Anonymous wrote:
Anonymous wrote:If you're not looking at a degree in STEM, I would seriously consider whether or not college is a worthwhile investment.
This is a classic lower class attitude. The point isn’t what the student “does with” college; it’s what college “does with” the student.
Talk about class attitudes, lol! Yours is nasty and disingenuous. Lots of UMC kids are in college to get their tickets punched, to network, and to enjoy a few years of freedom while still on their parents’ dime but free from their immediate control. They aren’t in college to acquire knowledge or skills or character. They know that’s not how they’ll get jobs. And not getting a job is still unthinkable to them (and if that happens, there’s always grad school in some form of another). That’s not everyone of course, but it’s a really common attitude at the elite colleges UMC families covet.
And there are a helluva a lot of working class people who see college as a way to better themselves — to be exposed to more and different things (ideas, books, cultures, places, ways of life, experiences, people) than they would otherwise have access to.
The main difference (shocker) is that the UMC has lots more money than the working class. When faced with the staggering costs of higher education in the US, people who have lots of other immediate needs (and who see unemployment as a real threat) may be forced to ask whether/under what circumstances college is worth it.

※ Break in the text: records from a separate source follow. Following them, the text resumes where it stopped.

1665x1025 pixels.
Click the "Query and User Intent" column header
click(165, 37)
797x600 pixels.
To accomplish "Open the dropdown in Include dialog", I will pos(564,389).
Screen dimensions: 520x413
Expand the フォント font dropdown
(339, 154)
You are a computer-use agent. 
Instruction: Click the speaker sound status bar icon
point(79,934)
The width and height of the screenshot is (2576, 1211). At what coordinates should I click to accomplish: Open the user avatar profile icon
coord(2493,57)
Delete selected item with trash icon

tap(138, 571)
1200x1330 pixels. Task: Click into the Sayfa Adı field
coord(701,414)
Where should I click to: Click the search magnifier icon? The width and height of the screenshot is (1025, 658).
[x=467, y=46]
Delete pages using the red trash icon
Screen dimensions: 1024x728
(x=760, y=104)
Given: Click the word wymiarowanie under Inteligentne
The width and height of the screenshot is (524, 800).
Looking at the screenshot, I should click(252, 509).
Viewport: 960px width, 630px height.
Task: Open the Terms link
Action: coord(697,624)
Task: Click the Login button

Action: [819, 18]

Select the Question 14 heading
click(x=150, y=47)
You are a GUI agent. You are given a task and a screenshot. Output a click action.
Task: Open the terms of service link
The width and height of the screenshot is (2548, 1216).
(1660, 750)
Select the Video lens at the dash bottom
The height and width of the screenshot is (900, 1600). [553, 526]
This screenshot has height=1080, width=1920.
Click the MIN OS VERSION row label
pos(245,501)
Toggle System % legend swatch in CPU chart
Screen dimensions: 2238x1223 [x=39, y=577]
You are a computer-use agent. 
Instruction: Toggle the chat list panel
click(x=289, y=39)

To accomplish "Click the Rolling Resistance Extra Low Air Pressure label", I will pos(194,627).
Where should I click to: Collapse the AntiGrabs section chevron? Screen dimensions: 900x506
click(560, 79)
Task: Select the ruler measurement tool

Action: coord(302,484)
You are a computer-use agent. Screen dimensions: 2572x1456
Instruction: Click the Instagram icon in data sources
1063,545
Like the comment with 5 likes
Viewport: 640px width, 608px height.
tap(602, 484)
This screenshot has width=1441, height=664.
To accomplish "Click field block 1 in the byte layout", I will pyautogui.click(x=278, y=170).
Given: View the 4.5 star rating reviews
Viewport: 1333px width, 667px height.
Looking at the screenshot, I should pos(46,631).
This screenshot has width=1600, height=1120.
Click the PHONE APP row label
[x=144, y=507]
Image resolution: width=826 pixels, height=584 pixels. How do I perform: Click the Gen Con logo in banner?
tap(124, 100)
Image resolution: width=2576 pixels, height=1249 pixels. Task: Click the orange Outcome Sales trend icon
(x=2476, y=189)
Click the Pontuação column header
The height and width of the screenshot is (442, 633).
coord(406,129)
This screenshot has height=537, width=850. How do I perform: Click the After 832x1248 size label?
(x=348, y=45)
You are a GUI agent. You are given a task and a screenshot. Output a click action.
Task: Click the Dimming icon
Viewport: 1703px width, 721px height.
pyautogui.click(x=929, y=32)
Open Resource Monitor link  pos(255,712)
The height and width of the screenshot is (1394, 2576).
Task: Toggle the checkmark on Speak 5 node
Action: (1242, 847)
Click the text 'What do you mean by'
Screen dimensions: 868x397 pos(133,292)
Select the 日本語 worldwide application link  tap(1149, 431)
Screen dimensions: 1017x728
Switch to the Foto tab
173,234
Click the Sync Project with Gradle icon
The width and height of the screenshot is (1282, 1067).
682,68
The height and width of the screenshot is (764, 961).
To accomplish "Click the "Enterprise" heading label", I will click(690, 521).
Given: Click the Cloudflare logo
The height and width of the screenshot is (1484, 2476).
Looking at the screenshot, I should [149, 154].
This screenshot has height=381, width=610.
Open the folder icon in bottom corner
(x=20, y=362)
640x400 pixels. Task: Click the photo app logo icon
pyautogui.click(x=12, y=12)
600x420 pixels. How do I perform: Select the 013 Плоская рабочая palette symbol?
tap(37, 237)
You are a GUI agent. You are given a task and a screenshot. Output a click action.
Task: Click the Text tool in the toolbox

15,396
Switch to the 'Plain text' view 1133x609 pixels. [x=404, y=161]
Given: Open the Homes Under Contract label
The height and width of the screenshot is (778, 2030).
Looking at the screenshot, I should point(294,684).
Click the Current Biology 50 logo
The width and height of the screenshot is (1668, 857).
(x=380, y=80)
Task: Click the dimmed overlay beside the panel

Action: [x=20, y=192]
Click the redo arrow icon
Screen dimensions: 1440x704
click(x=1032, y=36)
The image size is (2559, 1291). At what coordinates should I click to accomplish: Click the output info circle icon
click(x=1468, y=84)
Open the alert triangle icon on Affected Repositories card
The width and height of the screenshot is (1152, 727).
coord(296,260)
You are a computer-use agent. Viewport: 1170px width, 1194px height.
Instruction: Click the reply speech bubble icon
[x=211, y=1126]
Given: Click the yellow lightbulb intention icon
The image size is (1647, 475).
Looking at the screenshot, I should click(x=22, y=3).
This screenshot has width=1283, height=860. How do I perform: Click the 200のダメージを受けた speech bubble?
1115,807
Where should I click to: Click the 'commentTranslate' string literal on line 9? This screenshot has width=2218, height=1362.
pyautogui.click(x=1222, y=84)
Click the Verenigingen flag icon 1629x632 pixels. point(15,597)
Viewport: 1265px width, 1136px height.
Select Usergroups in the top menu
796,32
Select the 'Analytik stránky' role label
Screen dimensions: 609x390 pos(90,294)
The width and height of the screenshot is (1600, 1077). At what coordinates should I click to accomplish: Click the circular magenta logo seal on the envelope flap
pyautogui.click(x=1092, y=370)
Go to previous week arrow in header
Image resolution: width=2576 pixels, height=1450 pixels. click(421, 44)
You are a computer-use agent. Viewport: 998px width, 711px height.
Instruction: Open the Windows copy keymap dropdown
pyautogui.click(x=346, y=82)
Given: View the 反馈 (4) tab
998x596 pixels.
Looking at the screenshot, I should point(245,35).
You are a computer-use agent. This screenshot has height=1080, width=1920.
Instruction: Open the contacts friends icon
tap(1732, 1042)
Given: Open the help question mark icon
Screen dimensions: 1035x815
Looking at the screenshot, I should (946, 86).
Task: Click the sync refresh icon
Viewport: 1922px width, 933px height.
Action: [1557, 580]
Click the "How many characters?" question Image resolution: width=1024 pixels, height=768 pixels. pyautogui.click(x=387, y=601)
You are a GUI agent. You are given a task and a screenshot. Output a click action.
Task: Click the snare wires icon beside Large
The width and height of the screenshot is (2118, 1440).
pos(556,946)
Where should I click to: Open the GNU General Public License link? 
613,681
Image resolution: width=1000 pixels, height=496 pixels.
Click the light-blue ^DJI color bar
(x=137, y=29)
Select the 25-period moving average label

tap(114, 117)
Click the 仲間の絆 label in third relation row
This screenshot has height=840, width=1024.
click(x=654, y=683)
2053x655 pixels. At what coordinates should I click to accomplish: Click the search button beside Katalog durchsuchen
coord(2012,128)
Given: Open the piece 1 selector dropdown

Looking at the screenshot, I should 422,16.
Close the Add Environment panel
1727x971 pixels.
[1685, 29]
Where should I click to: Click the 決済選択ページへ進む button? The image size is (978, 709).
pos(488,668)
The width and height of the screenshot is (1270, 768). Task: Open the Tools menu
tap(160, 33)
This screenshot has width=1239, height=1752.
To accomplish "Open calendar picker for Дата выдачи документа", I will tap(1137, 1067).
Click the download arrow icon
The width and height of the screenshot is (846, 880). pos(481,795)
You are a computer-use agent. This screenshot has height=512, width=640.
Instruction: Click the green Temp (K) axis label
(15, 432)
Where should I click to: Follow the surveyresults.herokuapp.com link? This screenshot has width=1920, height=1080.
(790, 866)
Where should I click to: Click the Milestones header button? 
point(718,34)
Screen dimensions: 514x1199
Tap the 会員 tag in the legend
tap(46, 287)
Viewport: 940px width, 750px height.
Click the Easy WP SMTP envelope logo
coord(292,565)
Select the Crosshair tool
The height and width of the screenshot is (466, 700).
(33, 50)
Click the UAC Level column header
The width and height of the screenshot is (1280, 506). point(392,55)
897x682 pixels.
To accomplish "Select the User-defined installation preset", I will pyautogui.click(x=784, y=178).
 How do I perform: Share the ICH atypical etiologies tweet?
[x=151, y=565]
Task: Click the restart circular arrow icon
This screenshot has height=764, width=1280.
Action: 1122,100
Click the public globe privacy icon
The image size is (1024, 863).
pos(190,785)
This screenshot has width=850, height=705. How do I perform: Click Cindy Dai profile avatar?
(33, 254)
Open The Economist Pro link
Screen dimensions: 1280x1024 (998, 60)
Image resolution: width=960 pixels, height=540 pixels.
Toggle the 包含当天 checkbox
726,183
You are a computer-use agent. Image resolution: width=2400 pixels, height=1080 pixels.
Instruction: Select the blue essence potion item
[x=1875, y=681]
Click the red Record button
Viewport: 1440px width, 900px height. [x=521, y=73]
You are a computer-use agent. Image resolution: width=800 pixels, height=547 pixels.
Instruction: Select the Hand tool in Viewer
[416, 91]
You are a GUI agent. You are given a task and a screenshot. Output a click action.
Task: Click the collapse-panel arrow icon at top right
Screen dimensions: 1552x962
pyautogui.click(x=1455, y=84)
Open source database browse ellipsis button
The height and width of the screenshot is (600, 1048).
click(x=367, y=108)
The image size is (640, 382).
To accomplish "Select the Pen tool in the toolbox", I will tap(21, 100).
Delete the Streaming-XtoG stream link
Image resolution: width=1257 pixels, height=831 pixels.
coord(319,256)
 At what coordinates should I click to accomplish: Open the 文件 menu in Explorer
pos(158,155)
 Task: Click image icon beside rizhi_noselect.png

While the UMC, who generally can’t set their kids up for life via inheritance or control of a family business, cling to the notion that we live in a meritocracy where the smartest/best-educated win. So they’re desperate to get their kids into the right school(s). And/or to claim whatever schools their kids go to ARE the right schools. Somewhere in the middle of those two groups are people whose main goal is to get their kids a decent college education (because employers expect/demand at least a BA) while not saddling them with lots of debt.